RECORDS SHOWN:
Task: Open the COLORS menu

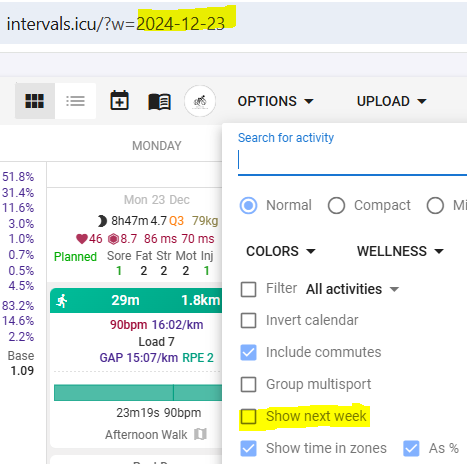Action: [281, 251]
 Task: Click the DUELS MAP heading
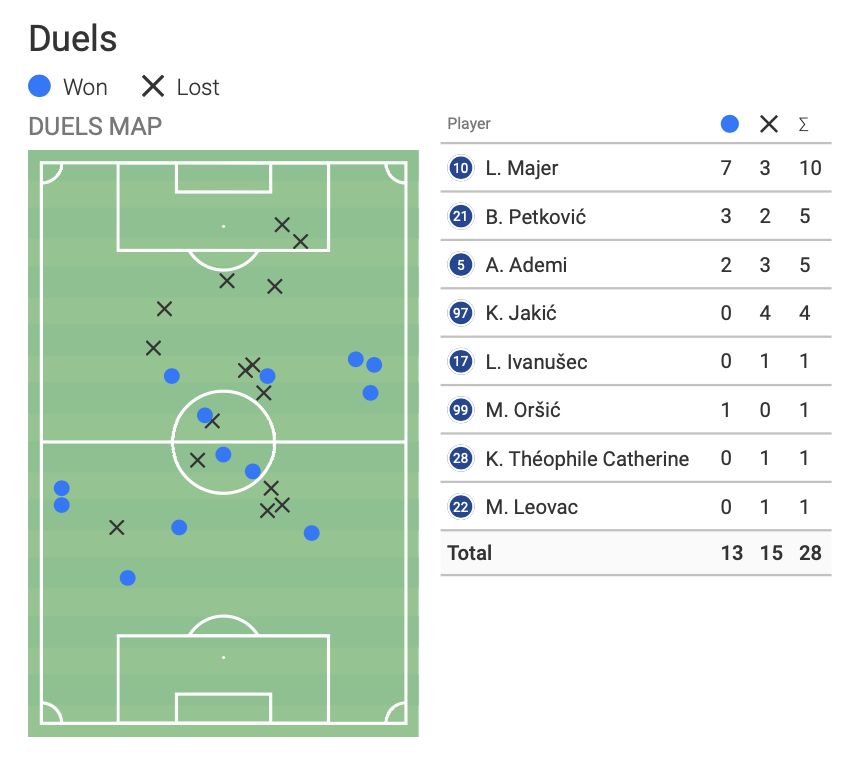tap(95, 126)
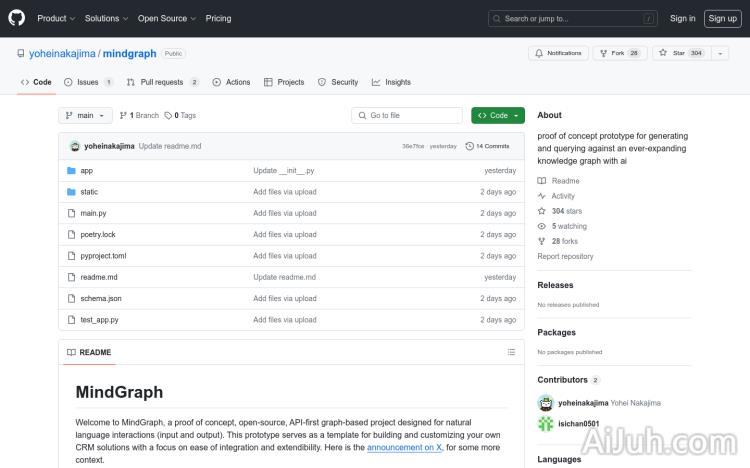
Task: Open the Activity link in About
Action: [x=563, y=196]
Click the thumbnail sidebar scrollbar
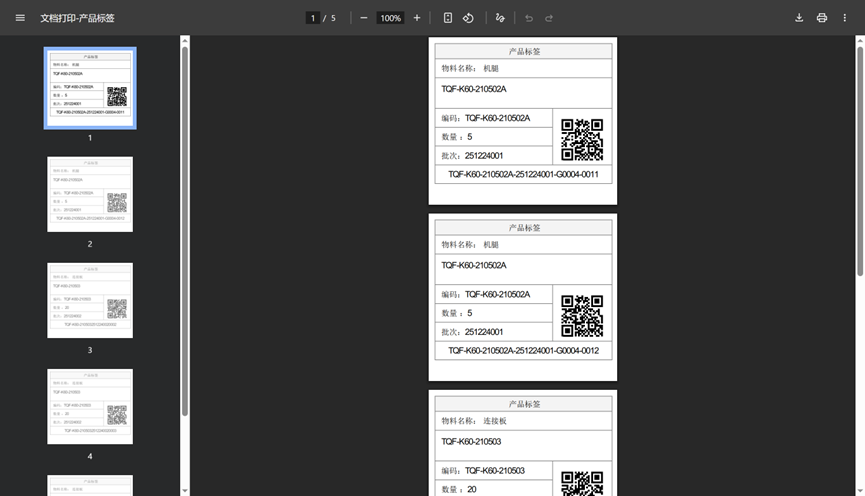 (184, 230)
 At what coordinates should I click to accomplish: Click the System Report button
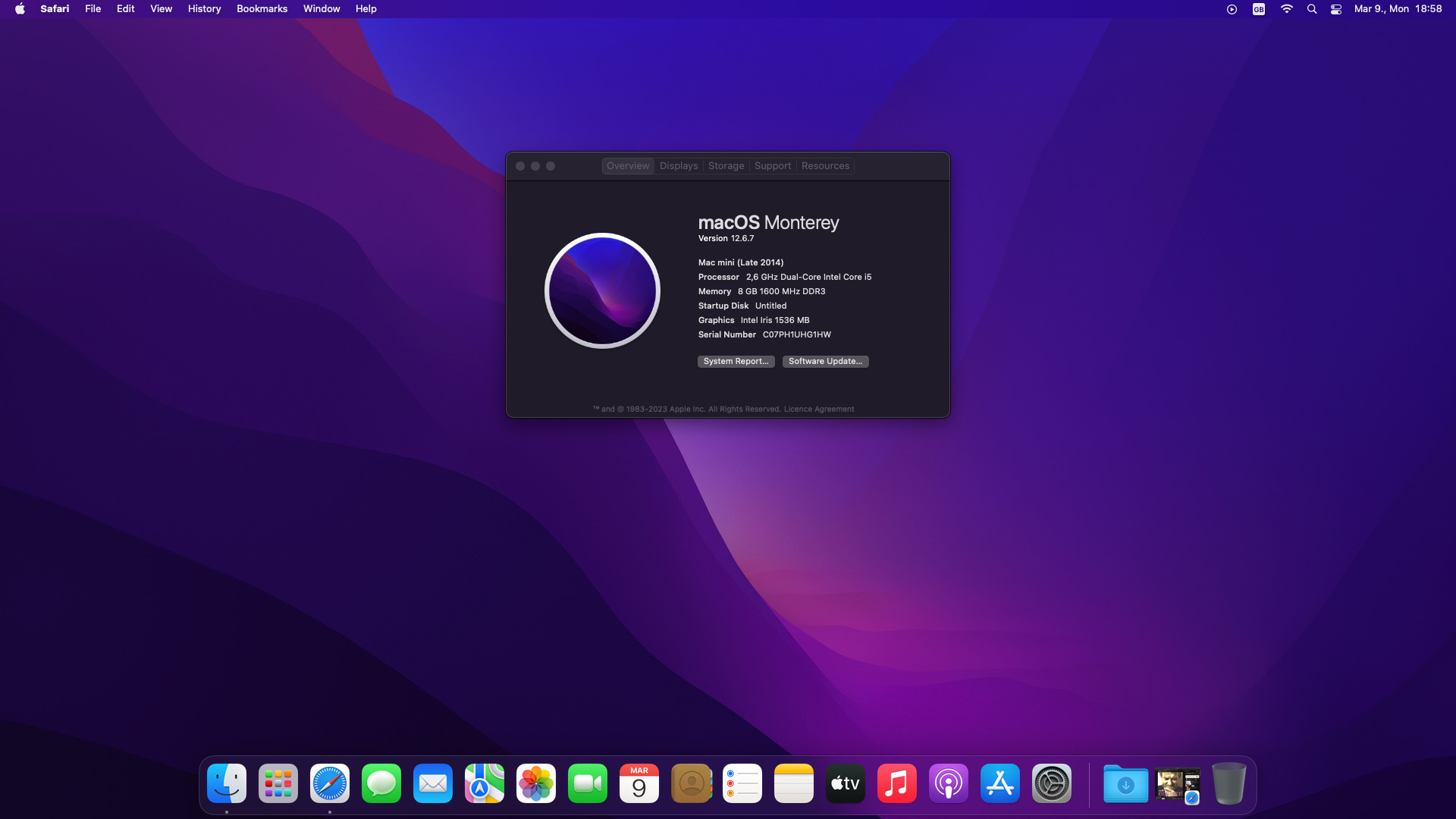pos(736,361)
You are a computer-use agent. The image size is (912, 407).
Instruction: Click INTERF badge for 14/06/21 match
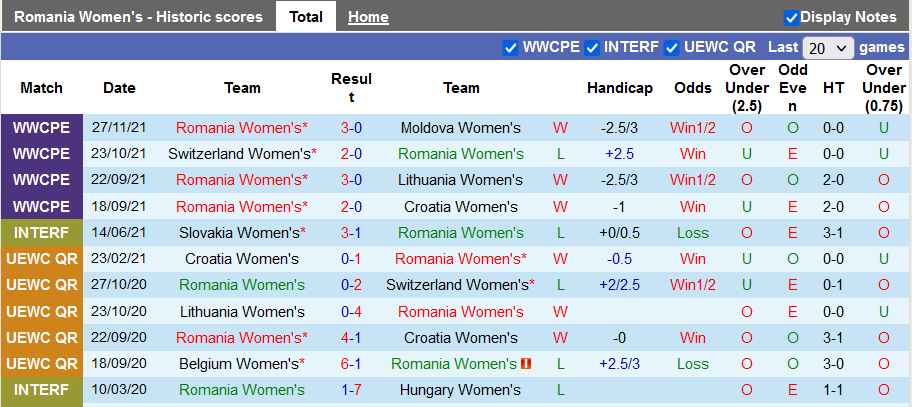42,232
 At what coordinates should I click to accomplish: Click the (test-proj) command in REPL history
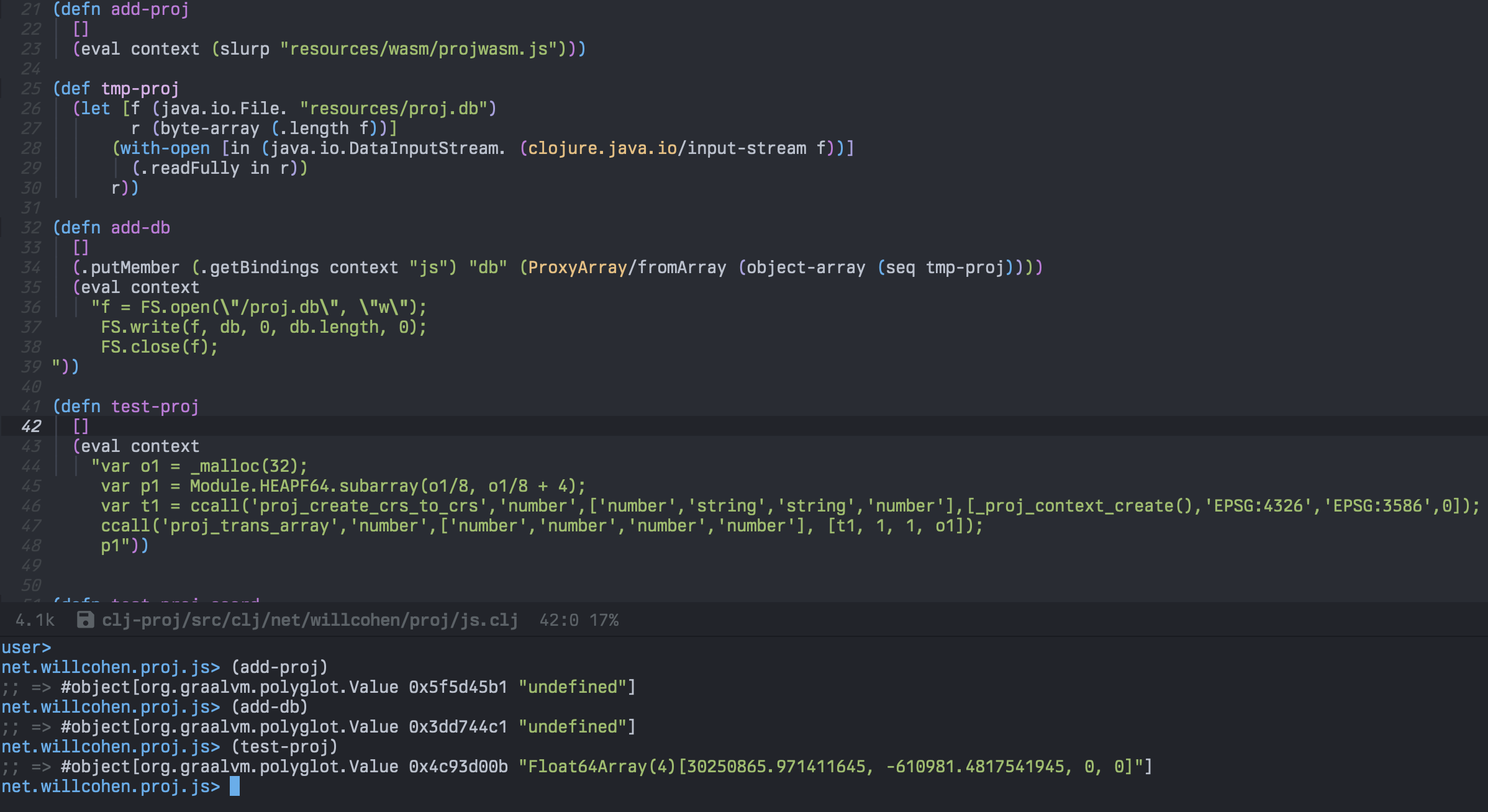tap(284, 747)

PROBLEM DETAILS: Write out every line of the records above as a numbered list, skipping blank lines and leaving out the pictures.

OUTPUT OF THE EXERCISE:
1. Task: Open the COLORS menu
2. Action: [281, 251]
3.  Task: Click the DUELS MAP heading
4. tap(95, 126)
5. Task: Open the Activity link in About
6. Action: [x=563, y=196]
7. Click the thumbnail sidebar scrollbar
8.  (184, 230)
9.  At what coordinates should I click to accomplish: Click the System Report button
10. pos(736,361)
11. You are a computer-use agent. The image size is (912, 407).
12. Instruction: Click INTERF badge for 14/06/21 match
13. 42,232
14.  At what coordinates should I click to accomplish: Click the (test-proj) command in REPL history
15. tap(284, 747)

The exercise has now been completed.